* _STUDY QUESTIONS_:
(A) Summarize the VS Code and Cursor comparison in two sentences.
(B) Write a continuation of the VS Code and Cursor comparison, picking up after its last paragraph.

* _EXCERPT PROVIDED_:

::::::

Category VS Code Cursor
Developer Microsoft Anysphere
License Free, open source (MIT) Win Proprietary (VS Code fork)
Price Free Win Free tier + $20/mo Pro
Native AI Via Copilot extension Built-in, deep Win
Autocomplete IntelliSense + Copilot Tab (best-in-class) Win
Multi-file agent Copilot Edit / Agent Composer / Agent Edge
Extension marketplace 50K+ extensions Win Mostly compatible with VS Code extensions
Performance Lightweight Edge Slightly heavier
Settings / keybindings Huge community presets Win Imports from VS Code
Remote / dev containers Excellent, mature Win Supported, less polished

Overview: Default Editor vs AI-First Rebuild

VS Code is the single most-used code editor in the world. It's free, open source, ships with world-class language support, and has an extension for almost anything a developer needs to do. Cursor is a fork of VS Code that rebuilt the AI surface from the ground up, aiming to be the default editor for people who want AI woven into every keystroke.

Because Cursor is a VS Code fork, the editing experience, extensions, and keybindings feel very familiar. Most VS Code users can move to Cursor in under an hour. Where Cursor differs is in how deeply AI is integrated into the core loop of writing and editing code.

Editor Fundamentals

On the basics - syntax highlighting, language servers, terminal, Git UI, debugging, extensions - the two editors are nearly identical. Cursor inherits all of VS Code's foundation and keeps pace with upstream releases. Your existing settings, keybindings, snippets, and most extensions work out of the box.

VS Code has a small performance edge (it's leaner, especially on large monorepos) and a much larger extension ecosystem of first-party Microsoft tools like the Remote-SSH extension, Dev Containers, Live Share, and WSL integration. Those are all available in Cursor too, but Microsoft-specific extensions get the full attention from Microsoft on VS Code.

AI Integration

This is the real axis of comparison. VS Code relies on extensions for AI - most commonly GitHub Copilot, but you can also install Codeium, Continue, Claude-based extensions, or Tabnine. That extension-based approach is flexible, but some features (like deep multi-file agent work) are harder to build well as extensions.

Cursor treats AI as a core feature of the editor. Tab completion, Composer (multi-file edits), Agent, and chat are all native, deeply integrated, and can operate on your whole repo with minimal friction. For developers who want AI doing meaningful work beyond autocomplete, this integration genuinely matters.

::::::

* _DATA LISTING_:
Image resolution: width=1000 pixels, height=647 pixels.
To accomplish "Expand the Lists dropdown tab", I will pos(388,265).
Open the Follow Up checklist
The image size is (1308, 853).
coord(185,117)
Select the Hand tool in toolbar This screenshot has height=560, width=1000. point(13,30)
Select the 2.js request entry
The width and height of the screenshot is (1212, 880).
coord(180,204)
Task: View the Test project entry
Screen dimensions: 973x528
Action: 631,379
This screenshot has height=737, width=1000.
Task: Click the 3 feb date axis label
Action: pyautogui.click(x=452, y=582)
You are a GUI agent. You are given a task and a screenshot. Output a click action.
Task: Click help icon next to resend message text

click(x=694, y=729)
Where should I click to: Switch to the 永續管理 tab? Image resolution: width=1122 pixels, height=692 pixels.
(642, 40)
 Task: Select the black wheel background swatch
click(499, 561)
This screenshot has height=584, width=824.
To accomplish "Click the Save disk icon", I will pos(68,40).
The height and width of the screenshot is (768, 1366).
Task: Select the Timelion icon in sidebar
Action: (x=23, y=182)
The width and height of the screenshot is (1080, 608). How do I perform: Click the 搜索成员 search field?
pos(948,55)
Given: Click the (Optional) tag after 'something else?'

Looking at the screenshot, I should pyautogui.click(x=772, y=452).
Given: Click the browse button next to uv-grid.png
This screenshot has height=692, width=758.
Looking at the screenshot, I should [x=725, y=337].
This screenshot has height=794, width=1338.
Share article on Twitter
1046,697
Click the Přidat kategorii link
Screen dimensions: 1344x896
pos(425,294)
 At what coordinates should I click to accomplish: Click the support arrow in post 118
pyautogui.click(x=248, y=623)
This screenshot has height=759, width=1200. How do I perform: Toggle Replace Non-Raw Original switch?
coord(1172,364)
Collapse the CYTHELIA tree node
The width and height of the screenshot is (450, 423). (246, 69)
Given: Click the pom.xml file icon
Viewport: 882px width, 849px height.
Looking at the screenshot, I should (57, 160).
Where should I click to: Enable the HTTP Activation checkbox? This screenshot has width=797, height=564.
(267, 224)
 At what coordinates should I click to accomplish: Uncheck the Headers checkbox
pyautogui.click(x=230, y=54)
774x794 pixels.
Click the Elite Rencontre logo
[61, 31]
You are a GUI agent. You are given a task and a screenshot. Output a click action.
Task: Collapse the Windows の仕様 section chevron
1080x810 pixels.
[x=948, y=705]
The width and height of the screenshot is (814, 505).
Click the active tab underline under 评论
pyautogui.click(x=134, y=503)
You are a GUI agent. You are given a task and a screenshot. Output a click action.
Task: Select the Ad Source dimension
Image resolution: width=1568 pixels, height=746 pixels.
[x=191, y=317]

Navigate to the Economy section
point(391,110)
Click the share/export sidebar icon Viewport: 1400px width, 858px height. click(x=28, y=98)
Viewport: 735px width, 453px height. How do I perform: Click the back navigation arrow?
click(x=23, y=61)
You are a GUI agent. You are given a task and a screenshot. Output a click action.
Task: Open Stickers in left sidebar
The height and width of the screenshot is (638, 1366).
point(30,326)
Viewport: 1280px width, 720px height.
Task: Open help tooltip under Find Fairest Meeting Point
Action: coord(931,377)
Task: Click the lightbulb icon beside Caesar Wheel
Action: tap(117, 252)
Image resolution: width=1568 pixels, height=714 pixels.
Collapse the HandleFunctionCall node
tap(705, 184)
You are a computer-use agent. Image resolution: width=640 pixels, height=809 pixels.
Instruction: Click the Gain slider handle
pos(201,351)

::::::

* _ANSWERS IN ORDER_:
(A) VS Code is a free, open-source editor that adds AI through extensions such as GitHub Copilot. Cursor is a VS Code fork that builds AI into the core of the editor: the two are nearly identical on the basics, and VS Code is slightly leaner with first-party Microsoft extensions, but Cursor's native AI can work across the whole repo, which matters for developers who want more than autocomplete.

(B)
Extensions and Ecosystem

VS Code has the biggest extension marketplace in software development. Cursor uses the Open VSX registry rather than Microsoft's Marketplace, which means most popular extensions work but a handful of Microsoft-owned ones (like the official Pylance or C# extensions) are only supported through workarounds. For 95% of developers this doesn't matter. For the 5% who rely on specific Microsoft-first extensions, it can be a dealbreaker.

Pricing and Licensing

VS Code is free and open source. Copilot on top of VS Code is $10/month individual (or free with limited usage). Cursor has a free tier and a $20/month Pro plan that includes unlimited Tab, Composer, Agent, and access to frontier models. Cursor Business is $40/user/month. If you're already paying for Copilot and don't need Cursor's deeper agent features, VS Code + Copilot is cheaper. If you want the best AI-native experience, Cursor's price is reasonable for what you get.

Which One Should You Use?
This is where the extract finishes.